Esas políticas no alteran las reglas de consenso de Bitcoin, que son las que definen qué transacciones y bloques son válidos en la red, pero sí afectan cómo los nodos gestionan sus recursos y priorizan el tráfico en la red.
Bitcoin Core, en cuanto a las transacciones OP_RETURN, que permiten incluir datos no financieros en la red (como metadatos, textos o imágenes), optó por un límite teórico de 80 bytes por transacción. Sin embargo, en su próxima versión, v.30, Core eliminará esa restricción, permitiendo hasta 100.000 bytes de datos en OP_RETURN.

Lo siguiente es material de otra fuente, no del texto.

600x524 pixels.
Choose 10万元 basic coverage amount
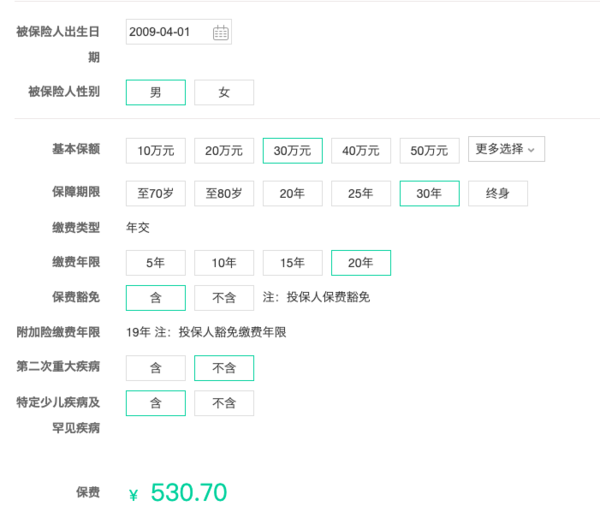pyautogui.click(x=156, y=151)
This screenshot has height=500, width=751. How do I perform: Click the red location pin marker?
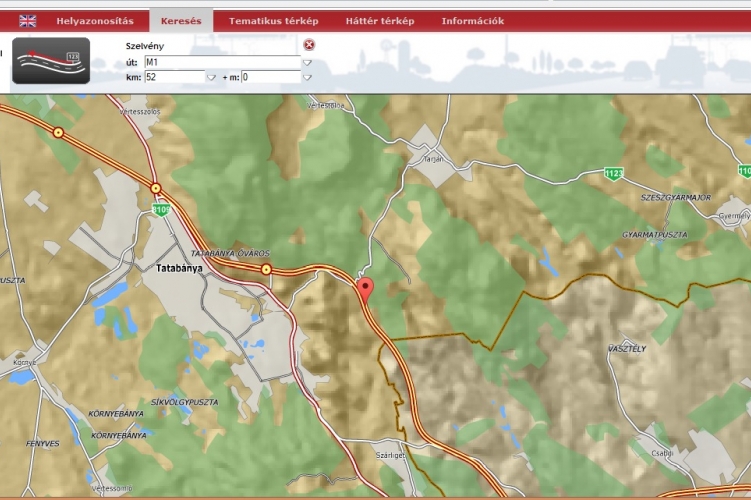click(365, 289)
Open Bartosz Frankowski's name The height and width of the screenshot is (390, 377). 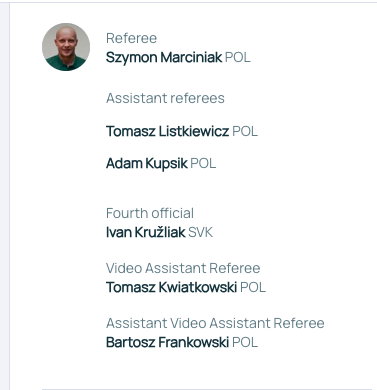click(x=168, y=342)
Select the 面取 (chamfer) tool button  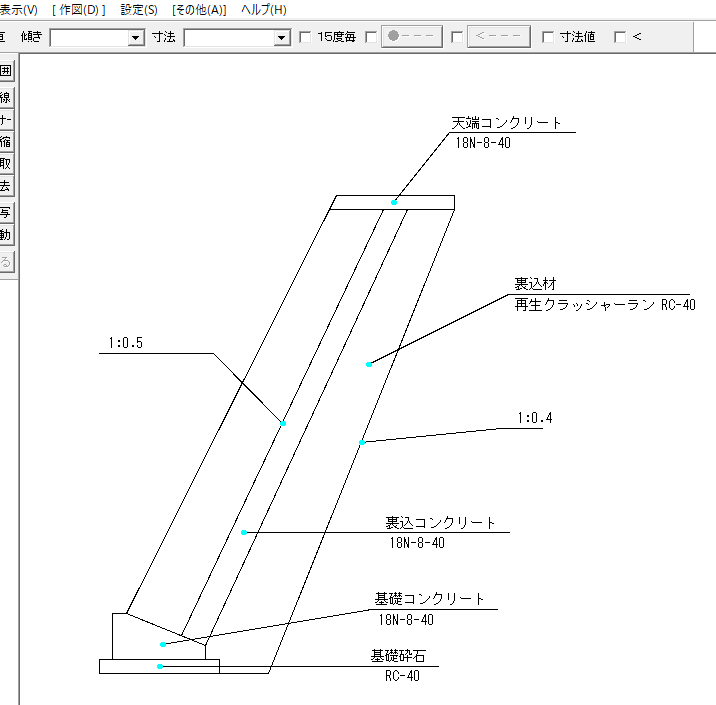5,164
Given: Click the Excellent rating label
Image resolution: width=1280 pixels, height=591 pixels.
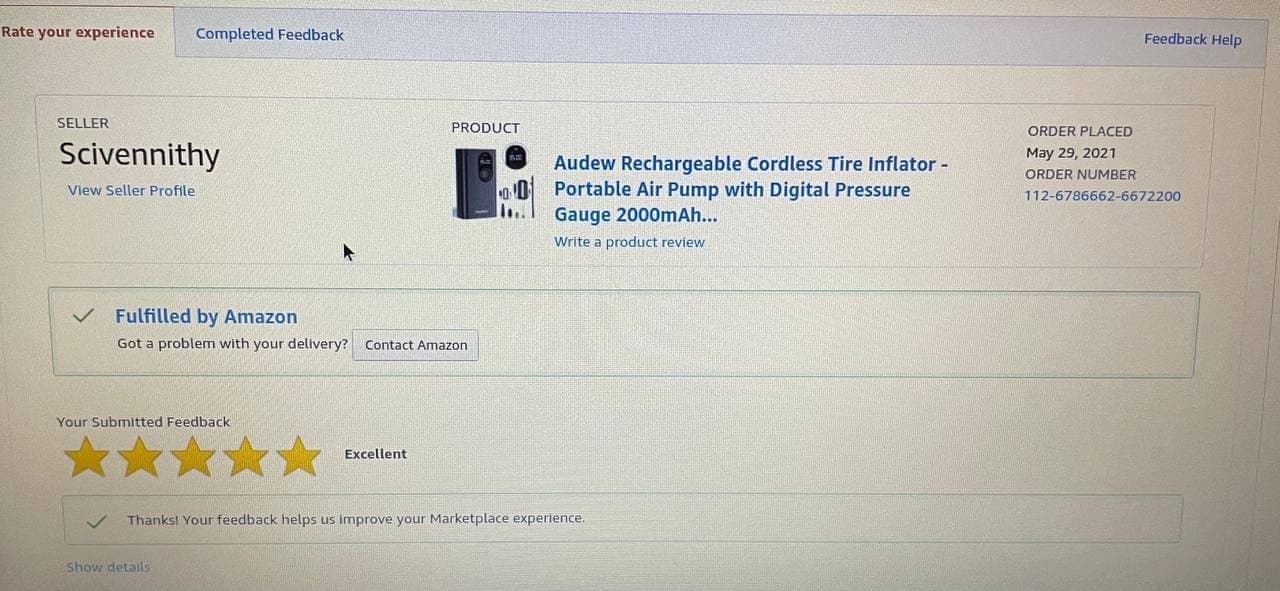Looking at the screenshot, I should pos(375,454).
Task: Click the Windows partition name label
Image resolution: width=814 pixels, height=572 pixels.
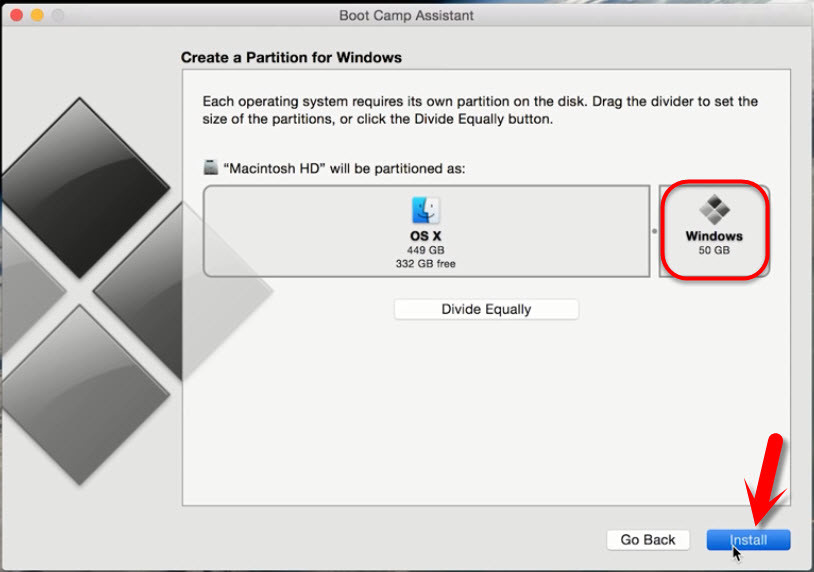Action: tap(714, 236)
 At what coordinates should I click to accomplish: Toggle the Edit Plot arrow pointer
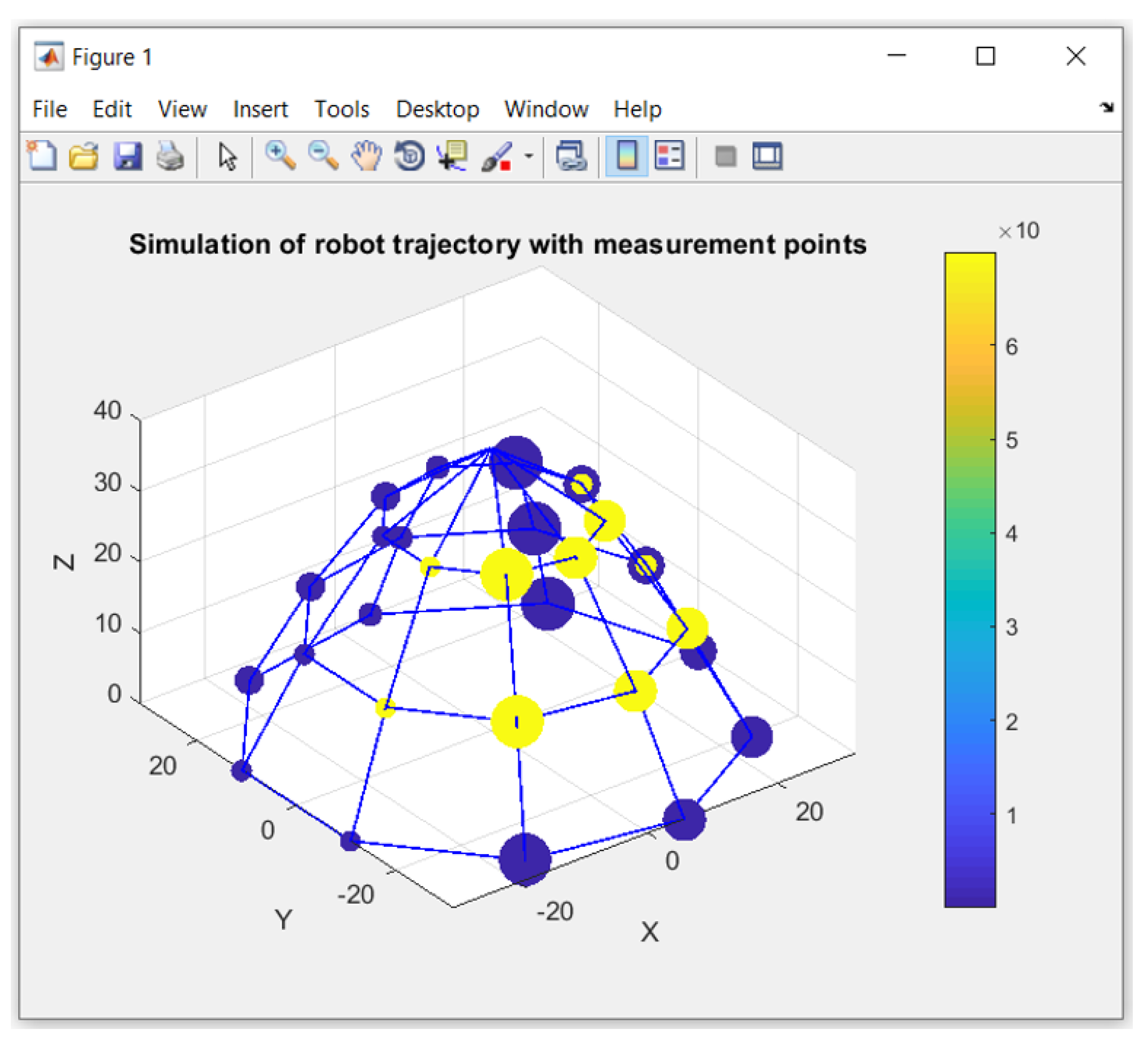[x=227, y=156]
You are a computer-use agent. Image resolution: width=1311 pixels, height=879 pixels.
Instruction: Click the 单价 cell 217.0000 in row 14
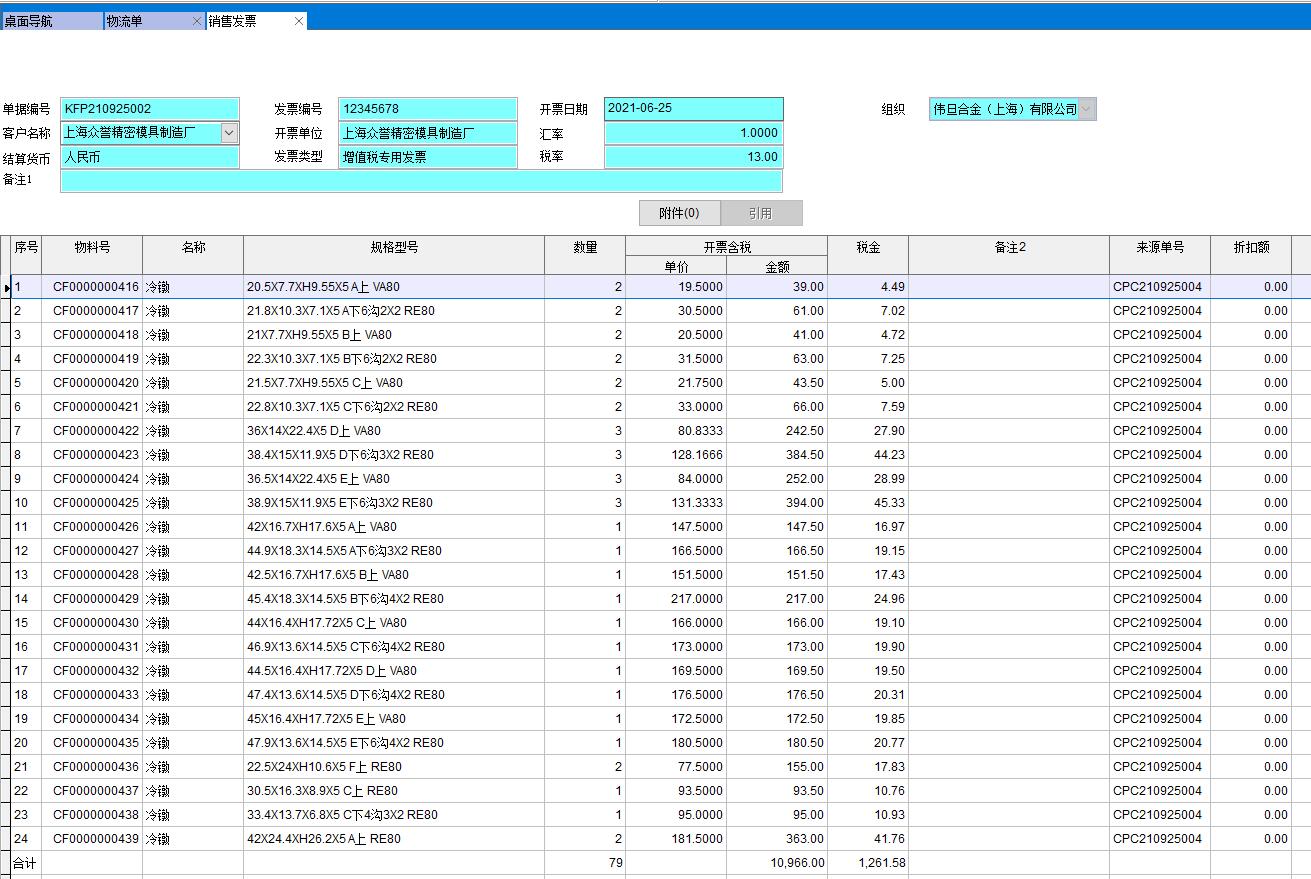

Algunos desarrolladores bitcoiners perciben ese cambio como un enfoque permisivo, facilitando una amplia gama de actividades en la red, incluidas aquellas que podrían no alinearse con el propósito original de Bitcoin. Estos desarrolladores interpretan esta permisividad como una postura despreocupada frente al «spam«. En el contexto de Bitcoin, se denomina spam de manera peyorativa a las transacciones que incluyen datos no financieros, como imágenes o textos incrustados.
Desde Bitcoin Core aluden que este cambio tiene como objetivo armonizar las políticas de retransmisión con las prácticas actuales de los usuarios, fomentando la libertad de uso de la red.
En ese sentido, como lo reportó CriptoNoticias, durante mayo, usuarios de Bitcoin inundaron la red de transacciones no monetarias, lo que refleja que muchos de los que interactúan con la cadena creada por Satoshi Nakamoto pretenden usarla no solo para fines de transmisión de valor.
Por otro lado, Bitcoin Knots adopta un enfoque más restrictivo. En relación con OP_RETURN, Knots impone por defecto un límite de 42 bytes.
Además, incluye una opción denominada de forma particular «reject parasites«, que permite a los operadores filtrar transacciones consideradas de bajo valor, como las asociadas a protocolos de datos no financieros, incluyendo los populares Ordinals, que incrustan imágenes o textos en el archivo de Bitcoin. Estas políticas buscan reducir la carga en los nodos y priorizar las transacciones monetarias.
Bitcoin Knots adopta un enfoque que otorga a los operadores de nodos mayor capacidad para definir las políticas de sus nodos, tanto en la retransmisión de transacciones como en la generación de plantillas de minería.
Esto permite a los usuarios de Knots ejercer un control más granular sobre qué transacciones priorizan o filtran, alineándose con una visión que apunta a la soberanía del operador del nodo.